Marcas de luxo investem bilhões em imóveis próprios nos EUA e mudam estratégia no varejo

Foto: Reprodução

Grandes marcas de luxo estão mudando a forma como atuam nos Estados Unidos: ao invés de depender apenas de espaços alugados, muitas estão comprando e desenvolvendo imóveis próprios em áreas premium para fortalecer sua presença no país e escapar da volatilidade dos contratos de aluguel. 

Por que as marcas estão comprando imóveis?

A tendência vai além de simplesmente garantir um endereço: a aquisição de imóveis em locais estratégicos como Rodeo Drive (Beverly Hills), Madison Avenue e Quinta Avenida (Nova York) permite que as marcas tenham controle total sobre a experiência da loja, preservem sua imagem e reduzam os riscos relacionados a aumentos nos preços dos aluguéis ou prazos de contratos incertos. 

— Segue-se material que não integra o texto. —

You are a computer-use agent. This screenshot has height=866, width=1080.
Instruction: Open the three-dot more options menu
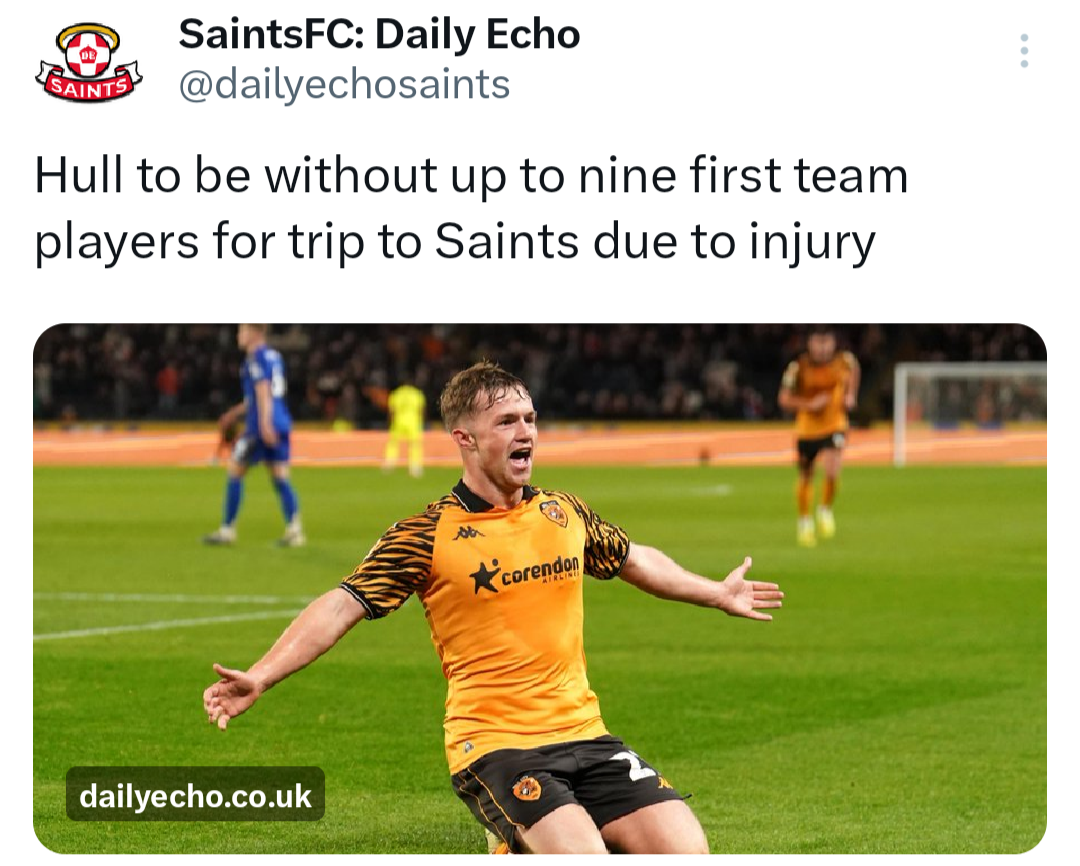pyautogui.click(x=1024, y=50)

Um exemplo emblemático é o projeto da Louis Vuitton em Beverly Hills, um desenvolvimento de US$ 900 milhões chamado The Destination Block, que ocupará um quarteirão inteiro com loja, espaços culturais e áreas de convivência, aproximando o conceito de boutique de um destino de luxo completo. 

Outros investimentos de impacto

Além da Louis Vuitton, outras marcas já fizeram movimentos significativos nesse sentido:

  • Giorgio Armani concluiu um complexo de uso misto de cerca de US$ 400 milhões em Nova York, combinando loja, restaurante e residências de alto padrão.  
  • Rolex está desenvolvendo uma torre de 28 andares também em Nova York, com showrooms imersivos que ressaltam a história e engenharia da marca.  

Especialistas em mercado imobiliário comercial apontam que esse movimento, chamado de “buy their way in” (comprar seu próprio acesso), é uma forma estratégica de garantir espaços exclusivos em regiões de alto prestígio e proteger a marca de pressões externas do mercado de aluguel. 

Cenário do mercado imobiliário de luxo nos EUA

O mercado americano de imóveis de alto padrão também tem mostrado força: mesmo com uma desaceleração no mercado tradicional, o segmento de imóveis de luxo continua a registrar crescimento nas vendas e forte demanda por espaços premium, o que fortalece o apelo dessas compras como parte de uma estratégia de investimento e posicionamento social. 

Em resumo, as aquisições de imóveis por marcas de luxo nos EUA refletem uma combinação de fatores, da busca por estabilidade e controle à criação de experiências exclusivas de marca em locais icônicos do varejo global. Essas decisões indicam que, para o segmento de luxo, possuir o espaço próprio é cada vez mais visto como um diferencial competitivo e estratégico no longo prazo.